Canon 1542 - Not subject to prescription are:
 1 rights and obligations which are of the divine law;
 2 rights which can be acquired only from an apostolic privilege;
 3 rights and obligations which directly affect the spiritual life of the Christian faithful;
 4 the certain and unchallenged boundaries of ecclesiastical territories;
 5 obligations and commitments concerning the celebration of the Divine Liturgy;
 6 the provision of an ecclesiastical office which requires the exercise of a sacred order, according to the norm of law;
 7 the right of visitation and the obligation of obedience if it should result that the Christian faithful can be visited by no ecclesiastical authority and are no longer subject to any ecclesiastical authority.

Chapter II.  Computation of Time

Canon 1543 - Time is computed according to the norms of the following canons unless otherwise expressly provided by law.

Canon 1544 - 1. Continuous time is understood as that which is subject to no interruption.
 2. Available time (tempus utile) is understood as that which a person has to exercise or pursue a right but which does not run if the person is unaware or unable to act.

Canon 1545 - 1. In the law, a day is understood as a period of time consisting of 24 continuous hours, and it begins at midnight; a week is a period of seven days, a month is a period of 30 days and a year a period of 365 days, unless the month and the year are said to be taken as they appear in the calendar.
 2. If the time is continuous, a month and a year are always to be taken as they appear in the calendar.
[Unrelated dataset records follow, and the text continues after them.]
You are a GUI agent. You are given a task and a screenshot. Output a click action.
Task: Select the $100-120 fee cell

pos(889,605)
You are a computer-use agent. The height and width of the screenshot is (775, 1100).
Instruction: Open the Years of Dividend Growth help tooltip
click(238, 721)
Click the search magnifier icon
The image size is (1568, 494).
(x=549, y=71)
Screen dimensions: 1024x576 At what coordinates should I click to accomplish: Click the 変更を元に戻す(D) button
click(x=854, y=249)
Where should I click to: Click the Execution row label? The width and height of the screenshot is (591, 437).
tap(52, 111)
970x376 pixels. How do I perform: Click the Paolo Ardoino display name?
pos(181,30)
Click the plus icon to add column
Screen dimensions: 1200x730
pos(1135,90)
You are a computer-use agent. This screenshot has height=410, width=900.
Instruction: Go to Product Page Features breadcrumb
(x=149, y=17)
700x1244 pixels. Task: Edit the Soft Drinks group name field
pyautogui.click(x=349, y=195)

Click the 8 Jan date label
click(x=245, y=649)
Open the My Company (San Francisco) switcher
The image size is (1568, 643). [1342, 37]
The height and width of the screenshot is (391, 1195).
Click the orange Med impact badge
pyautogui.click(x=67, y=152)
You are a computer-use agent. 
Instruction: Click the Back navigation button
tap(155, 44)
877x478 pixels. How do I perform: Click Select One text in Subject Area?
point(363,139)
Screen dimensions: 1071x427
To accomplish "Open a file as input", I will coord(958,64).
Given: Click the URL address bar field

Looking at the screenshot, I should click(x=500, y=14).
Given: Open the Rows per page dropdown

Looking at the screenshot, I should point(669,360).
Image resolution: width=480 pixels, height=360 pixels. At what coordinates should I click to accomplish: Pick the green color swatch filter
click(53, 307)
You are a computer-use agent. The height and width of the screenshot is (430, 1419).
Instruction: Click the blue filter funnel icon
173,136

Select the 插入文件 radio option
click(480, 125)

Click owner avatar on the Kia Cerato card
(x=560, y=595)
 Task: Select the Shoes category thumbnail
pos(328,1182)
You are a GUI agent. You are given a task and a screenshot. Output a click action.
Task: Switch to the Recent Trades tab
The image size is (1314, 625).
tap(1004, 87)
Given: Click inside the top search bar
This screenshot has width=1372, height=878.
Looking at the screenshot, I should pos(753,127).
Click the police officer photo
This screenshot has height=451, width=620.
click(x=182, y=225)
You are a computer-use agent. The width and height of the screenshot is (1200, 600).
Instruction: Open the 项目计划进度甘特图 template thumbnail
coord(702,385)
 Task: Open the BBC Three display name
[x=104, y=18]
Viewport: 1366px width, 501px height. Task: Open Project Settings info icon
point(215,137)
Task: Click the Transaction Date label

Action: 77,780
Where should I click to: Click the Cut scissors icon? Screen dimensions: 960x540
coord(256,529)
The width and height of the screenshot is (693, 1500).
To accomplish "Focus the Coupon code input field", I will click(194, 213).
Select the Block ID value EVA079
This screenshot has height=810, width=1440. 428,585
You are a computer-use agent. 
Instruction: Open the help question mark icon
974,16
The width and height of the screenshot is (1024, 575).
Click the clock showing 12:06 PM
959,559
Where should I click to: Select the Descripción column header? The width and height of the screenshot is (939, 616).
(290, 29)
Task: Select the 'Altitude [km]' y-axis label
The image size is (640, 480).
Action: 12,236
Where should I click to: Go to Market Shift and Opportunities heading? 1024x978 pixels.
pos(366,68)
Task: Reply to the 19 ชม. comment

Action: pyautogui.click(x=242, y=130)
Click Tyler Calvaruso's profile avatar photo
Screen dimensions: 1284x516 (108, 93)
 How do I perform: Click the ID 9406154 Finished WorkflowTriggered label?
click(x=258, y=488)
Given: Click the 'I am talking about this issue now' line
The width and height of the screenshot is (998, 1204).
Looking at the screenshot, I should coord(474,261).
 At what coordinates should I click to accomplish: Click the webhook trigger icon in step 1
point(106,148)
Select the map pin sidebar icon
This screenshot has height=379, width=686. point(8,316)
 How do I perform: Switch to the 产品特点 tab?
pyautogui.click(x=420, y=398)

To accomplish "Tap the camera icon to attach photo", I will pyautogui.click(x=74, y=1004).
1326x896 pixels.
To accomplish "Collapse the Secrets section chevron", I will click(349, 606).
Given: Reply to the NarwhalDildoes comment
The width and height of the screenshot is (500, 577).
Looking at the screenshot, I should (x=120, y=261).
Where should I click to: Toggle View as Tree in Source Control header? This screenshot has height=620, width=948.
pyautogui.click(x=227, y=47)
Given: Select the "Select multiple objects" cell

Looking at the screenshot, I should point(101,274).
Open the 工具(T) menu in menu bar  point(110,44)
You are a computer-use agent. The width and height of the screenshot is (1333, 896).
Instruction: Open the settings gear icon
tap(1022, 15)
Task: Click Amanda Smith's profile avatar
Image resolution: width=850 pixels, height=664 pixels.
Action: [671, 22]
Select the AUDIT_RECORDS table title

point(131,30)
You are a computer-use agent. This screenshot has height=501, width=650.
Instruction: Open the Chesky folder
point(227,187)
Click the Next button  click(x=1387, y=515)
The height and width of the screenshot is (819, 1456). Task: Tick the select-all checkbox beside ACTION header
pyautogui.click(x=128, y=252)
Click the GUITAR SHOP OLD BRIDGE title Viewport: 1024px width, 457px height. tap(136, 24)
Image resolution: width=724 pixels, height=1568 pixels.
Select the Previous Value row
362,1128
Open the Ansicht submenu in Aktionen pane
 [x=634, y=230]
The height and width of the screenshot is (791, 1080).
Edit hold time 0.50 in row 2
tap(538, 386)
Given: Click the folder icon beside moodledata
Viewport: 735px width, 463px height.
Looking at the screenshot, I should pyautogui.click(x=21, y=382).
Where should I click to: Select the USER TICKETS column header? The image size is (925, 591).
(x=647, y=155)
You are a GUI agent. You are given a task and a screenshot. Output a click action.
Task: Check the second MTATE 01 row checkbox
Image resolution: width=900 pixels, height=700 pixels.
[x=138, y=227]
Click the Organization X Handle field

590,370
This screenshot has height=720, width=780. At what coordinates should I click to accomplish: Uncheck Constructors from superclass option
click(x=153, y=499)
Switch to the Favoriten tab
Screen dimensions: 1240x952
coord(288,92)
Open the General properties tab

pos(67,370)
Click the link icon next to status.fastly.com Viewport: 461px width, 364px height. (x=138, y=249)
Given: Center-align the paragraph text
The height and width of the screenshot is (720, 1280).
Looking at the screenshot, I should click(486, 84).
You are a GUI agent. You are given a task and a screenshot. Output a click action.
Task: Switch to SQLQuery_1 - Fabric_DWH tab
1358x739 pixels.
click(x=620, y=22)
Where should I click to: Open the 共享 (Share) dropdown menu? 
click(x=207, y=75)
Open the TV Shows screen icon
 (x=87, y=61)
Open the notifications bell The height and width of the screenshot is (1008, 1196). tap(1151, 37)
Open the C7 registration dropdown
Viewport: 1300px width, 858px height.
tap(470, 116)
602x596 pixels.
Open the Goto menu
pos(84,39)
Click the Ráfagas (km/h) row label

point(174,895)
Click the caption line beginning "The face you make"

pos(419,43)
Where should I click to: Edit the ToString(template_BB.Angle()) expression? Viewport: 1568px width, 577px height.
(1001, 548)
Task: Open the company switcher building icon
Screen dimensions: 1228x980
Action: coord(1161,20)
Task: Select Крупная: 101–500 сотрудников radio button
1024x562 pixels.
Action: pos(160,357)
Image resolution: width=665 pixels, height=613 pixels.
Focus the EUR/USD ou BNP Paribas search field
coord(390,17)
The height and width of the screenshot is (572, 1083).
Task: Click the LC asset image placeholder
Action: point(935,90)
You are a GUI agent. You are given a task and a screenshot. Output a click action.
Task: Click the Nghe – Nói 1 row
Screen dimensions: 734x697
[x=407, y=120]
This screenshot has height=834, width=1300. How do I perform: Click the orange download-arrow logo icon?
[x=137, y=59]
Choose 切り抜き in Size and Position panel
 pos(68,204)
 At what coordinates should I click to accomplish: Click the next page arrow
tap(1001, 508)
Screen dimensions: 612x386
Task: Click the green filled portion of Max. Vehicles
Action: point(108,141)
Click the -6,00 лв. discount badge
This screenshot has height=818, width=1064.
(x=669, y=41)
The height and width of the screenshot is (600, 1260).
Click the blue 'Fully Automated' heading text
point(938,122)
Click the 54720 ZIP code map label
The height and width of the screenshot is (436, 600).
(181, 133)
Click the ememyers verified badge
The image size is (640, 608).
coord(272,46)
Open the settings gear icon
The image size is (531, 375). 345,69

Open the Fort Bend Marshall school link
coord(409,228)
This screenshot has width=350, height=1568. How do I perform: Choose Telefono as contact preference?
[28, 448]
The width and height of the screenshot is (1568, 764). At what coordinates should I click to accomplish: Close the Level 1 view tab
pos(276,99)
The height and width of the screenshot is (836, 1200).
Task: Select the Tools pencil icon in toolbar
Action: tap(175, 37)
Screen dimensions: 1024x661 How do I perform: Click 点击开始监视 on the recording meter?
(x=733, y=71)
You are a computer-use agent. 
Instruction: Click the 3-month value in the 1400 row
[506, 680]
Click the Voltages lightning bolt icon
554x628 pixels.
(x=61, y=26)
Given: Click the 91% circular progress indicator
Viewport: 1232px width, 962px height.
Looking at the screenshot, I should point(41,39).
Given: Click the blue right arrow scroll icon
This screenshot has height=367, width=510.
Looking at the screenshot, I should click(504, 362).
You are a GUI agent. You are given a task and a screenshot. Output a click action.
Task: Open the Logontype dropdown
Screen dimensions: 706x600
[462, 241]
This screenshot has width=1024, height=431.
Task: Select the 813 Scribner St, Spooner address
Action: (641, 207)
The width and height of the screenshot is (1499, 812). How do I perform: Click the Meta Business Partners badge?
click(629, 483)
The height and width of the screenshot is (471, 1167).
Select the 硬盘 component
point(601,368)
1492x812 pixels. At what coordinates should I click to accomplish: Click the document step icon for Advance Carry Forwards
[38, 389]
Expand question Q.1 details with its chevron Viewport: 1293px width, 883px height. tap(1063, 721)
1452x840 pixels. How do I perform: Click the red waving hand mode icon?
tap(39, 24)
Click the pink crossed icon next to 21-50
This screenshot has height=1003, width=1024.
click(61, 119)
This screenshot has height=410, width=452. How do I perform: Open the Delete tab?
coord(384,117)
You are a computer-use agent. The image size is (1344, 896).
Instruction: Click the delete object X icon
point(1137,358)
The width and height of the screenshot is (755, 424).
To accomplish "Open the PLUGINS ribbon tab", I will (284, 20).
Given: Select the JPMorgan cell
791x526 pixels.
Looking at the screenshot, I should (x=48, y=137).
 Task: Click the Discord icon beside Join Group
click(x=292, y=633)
Canon 1546 - 1. The day from which the computation is to be made is not counted in the total, unless the beginning of the reckoning coincides with the beginning of the day or unless the law expressly provides otherwise.
 2. The day to which the calculation is directed, is counted in the total, in such a way that, if the total consists of one or more months or years, or of one or more weeks, the terminus is reached at the end of the last day of the same number or, if the month lacks a day of the same number, at the end of the last day of the month.